TO BE DONE:
Please rewrite the data from the line containing "Select the Tooth number field" through the line containing "[x=827, y=23]", changing "Screen dimensions" to "Display size" and leaving everything else as it is.

EXERCISE DATA:
#####

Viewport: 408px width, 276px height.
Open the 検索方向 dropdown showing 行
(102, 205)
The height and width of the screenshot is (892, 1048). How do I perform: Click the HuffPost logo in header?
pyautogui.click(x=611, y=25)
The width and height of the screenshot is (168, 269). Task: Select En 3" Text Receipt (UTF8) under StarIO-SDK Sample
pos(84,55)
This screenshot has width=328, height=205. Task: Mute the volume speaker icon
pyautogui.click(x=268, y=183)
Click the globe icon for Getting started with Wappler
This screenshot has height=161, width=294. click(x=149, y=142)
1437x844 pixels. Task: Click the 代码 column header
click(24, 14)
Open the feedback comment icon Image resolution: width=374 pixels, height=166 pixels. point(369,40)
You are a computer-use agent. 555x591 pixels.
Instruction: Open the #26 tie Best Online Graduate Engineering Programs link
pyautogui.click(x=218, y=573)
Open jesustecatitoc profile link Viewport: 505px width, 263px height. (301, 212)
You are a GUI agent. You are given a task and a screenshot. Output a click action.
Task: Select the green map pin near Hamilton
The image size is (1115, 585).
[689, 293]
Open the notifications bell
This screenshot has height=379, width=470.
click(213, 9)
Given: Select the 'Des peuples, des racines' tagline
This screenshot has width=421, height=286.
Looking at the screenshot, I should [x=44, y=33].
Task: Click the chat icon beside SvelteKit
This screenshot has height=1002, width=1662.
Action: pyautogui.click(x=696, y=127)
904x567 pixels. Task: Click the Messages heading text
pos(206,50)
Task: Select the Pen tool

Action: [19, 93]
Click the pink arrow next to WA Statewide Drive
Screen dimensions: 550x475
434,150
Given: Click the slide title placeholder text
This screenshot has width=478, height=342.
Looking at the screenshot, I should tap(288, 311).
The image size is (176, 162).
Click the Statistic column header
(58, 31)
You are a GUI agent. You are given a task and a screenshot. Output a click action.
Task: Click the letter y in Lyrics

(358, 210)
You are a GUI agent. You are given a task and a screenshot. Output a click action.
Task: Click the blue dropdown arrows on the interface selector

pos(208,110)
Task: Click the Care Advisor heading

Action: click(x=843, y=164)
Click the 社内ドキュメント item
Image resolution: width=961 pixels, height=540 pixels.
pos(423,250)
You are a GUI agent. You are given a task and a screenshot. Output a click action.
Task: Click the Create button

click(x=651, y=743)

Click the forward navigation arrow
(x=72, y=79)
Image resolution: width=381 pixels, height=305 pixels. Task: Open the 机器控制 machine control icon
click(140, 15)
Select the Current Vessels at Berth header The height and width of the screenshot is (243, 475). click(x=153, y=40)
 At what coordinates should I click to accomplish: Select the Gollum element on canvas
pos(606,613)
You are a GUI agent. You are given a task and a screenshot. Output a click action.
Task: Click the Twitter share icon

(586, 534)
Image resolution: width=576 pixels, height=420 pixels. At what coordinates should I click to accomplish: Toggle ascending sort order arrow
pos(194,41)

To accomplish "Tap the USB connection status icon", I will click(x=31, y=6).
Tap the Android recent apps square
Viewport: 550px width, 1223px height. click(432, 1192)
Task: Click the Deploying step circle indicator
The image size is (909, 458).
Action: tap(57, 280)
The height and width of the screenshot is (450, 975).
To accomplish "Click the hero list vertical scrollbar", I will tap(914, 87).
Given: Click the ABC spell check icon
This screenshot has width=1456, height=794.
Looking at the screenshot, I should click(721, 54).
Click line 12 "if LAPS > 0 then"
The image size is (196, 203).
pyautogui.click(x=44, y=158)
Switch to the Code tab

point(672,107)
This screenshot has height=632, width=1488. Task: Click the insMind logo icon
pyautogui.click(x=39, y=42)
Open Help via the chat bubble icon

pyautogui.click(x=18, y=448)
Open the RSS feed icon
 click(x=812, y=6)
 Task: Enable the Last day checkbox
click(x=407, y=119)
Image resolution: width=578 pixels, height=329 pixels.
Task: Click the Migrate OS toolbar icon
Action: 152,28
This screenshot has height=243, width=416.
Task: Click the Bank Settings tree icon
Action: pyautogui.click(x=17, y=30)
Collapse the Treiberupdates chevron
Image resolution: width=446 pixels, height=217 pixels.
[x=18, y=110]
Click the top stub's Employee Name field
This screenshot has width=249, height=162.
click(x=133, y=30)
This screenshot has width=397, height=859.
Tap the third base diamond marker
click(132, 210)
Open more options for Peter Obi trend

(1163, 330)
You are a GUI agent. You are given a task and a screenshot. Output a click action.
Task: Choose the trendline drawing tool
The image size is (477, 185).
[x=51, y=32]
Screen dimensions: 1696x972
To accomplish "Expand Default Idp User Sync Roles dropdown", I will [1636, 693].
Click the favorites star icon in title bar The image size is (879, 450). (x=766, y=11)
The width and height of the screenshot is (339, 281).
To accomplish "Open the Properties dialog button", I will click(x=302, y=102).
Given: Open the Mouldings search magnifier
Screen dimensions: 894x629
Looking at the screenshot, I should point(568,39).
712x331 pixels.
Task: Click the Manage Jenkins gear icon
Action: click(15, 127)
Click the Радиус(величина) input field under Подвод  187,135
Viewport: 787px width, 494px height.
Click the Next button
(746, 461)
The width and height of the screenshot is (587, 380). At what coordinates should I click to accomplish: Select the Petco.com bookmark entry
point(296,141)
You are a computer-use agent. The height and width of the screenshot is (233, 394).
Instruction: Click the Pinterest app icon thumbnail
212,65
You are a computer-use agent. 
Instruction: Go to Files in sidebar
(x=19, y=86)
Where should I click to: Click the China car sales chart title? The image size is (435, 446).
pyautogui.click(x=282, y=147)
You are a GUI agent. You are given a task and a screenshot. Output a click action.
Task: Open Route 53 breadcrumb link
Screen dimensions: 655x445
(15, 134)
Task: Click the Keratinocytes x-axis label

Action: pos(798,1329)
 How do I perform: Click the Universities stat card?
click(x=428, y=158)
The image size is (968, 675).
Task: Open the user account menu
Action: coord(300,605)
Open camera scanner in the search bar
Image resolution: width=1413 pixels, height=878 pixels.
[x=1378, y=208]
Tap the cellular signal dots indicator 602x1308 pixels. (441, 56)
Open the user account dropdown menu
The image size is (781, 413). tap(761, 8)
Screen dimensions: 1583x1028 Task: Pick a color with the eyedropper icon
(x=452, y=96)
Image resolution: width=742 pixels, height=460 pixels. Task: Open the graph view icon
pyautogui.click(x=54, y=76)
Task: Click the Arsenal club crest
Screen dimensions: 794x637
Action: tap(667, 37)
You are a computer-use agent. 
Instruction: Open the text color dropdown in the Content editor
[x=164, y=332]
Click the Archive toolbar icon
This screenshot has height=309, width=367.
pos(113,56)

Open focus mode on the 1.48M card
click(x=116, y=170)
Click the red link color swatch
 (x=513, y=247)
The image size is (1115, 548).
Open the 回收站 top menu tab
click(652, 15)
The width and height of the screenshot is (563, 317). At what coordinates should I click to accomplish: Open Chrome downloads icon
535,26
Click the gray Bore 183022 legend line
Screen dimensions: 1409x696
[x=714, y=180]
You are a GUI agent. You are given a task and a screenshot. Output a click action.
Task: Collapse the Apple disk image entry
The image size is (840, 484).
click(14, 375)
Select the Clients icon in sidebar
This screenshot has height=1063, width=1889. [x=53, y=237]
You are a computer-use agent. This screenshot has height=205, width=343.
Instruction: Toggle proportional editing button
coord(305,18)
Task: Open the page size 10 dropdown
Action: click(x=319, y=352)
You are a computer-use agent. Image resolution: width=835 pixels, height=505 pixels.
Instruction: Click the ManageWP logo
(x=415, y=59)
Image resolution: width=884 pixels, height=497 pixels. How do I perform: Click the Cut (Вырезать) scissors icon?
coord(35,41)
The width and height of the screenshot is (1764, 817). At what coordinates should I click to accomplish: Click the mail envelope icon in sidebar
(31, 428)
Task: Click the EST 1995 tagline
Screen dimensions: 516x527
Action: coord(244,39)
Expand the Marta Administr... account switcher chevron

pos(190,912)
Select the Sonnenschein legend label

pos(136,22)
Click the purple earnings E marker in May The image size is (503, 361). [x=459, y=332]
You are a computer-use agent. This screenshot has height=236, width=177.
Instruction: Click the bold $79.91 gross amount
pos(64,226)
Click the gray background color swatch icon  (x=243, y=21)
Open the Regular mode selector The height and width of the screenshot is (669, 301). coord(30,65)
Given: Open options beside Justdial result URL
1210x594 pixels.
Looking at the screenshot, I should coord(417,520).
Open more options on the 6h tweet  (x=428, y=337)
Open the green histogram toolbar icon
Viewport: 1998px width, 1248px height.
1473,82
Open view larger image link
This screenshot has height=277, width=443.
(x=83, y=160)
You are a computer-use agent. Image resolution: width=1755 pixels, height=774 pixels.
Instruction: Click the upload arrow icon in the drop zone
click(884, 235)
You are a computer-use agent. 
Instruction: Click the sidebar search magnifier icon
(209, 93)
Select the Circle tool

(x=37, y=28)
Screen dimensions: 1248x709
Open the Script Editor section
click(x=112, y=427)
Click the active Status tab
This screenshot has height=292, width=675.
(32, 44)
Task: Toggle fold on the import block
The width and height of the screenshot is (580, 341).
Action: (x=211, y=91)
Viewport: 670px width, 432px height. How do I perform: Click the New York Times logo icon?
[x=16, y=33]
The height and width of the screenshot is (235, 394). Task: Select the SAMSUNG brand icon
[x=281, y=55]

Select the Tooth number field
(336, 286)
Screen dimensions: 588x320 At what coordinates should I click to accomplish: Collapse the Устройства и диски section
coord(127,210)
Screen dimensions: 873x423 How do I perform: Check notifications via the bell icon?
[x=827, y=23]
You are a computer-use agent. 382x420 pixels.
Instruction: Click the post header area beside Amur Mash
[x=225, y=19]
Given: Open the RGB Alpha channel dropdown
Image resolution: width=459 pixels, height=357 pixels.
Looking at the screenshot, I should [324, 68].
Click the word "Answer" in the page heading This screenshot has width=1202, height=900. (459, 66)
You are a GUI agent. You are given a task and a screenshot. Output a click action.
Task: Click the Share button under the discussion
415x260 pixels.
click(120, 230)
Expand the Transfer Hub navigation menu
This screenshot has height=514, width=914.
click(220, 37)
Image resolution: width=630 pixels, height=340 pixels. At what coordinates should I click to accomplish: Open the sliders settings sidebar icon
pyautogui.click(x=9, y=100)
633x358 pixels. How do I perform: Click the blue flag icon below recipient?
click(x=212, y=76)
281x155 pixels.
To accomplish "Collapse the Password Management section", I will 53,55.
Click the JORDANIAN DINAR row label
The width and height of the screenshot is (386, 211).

#####

PROBLEM SOLUTION:
Select the Tooth number field
(336, 286)
Display size: 588x320 At what coordinates should I click to accomplish: Collapse the Устройства и диски section
coord(127,210)
Display size: 873x423 How do I perform: Check notifications via the bell icon?
[x=827, y=23]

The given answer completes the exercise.